Copy out all of the material below verbatim, line for line.

RECORDS SUPPLIED Block Start

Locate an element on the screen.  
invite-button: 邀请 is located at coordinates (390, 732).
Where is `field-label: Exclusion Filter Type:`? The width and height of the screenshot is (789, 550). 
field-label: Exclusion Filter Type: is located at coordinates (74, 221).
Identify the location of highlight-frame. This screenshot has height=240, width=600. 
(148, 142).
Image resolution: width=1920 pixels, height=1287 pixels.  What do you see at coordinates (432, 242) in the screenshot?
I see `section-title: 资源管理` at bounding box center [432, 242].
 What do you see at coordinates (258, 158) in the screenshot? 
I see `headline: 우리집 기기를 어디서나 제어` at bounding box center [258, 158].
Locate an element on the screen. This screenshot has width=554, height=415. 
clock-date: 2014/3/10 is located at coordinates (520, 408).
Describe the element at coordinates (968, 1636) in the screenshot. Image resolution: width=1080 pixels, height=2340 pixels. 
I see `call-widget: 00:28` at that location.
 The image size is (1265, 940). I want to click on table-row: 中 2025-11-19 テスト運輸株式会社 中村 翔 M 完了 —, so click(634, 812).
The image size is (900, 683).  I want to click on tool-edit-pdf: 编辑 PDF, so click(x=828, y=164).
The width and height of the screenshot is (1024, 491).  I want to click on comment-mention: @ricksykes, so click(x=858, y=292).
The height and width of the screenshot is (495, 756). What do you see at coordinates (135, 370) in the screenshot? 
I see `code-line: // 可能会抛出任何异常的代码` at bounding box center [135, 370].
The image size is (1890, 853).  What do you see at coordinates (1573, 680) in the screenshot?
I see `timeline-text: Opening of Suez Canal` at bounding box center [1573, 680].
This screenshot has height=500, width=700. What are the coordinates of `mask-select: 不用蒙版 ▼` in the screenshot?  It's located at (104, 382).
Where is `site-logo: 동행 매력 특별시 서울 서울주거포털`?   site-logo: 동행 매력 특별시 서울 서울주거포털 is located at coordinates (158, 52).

RECORDS SUPPLIED Block End

RESPONSE:
Locate an element on the screen.  
invite-button: 邀请 is located at coordinates (390, 732).
Where is `field-label: Exclusion Filter Type:`? The width and height of the screenshot is (789, 550). 
field-label: Exclusion Filter Type: is located at coordinates (74, 221).
Identify the location of highlight-frame. This screenshot has height=240, width=600. 
(148, 142).
Image resolution: width=1920 pixels, height=1287 pixels.  What do you see at coordinates (432, 242) in the screenshot?
I see `section-title: 资源管理` at bounding box center [432, 242].
 What do you see at coordinates (258, 158) in the screenshot? 
I see `headline: 우리집 기기를 어디서나 제어` at bounding box center [258, 158].
Locate an element on the screen. This screenshot has width=554, height=415. 
clock-date: 2014/3/10 is located at coordinates (520, 408).
Describe the element at coordinates (968, 1636) in the screenshot. Image resolution: width=1080 pixels, height=2340 pixels. 
I see `call-widget: 00:28` at that location.
 The image size is (1265, 940). I want to click on table-row: 中 2025-11-19 テスト運輸株式会社 中村 翔 M 完了 —, so click(634, 812).
The image size is (900, 683).  I want to click on tool-edit-pdf: 编辑 PDF, so click(x=828, y=164).
The width and height of the screenshot is (1024, 491).  I want to click on comment-mention: @ricksykes, so click(x=858, y=292).
The height and width of the screenshot is (495, 756). What do you see at coordinates (135, 370) in the screenshot? 
I see `code-line: // 可能会抛出任何异常的代码` at bounding box center [135, 370].
The image size is (1890, 853).  What do you see at coordinates (1573, 680) in the screenshot?
I see `timeline-text: Opening of Suez Canal` at bounding box center [1573, 680].
This screenshot has height=500, width=700. What are the coordinates of `mask-select: 不用蒙版 ▼` in the screenshot?  It's located at (104, 382).
Where is `site-logo: 동행 매력 특별시 서울 서울주거포털`?   site-logo: 동행 매력 특별시 서울 서울주거포털 is located at coordinates (158, 52).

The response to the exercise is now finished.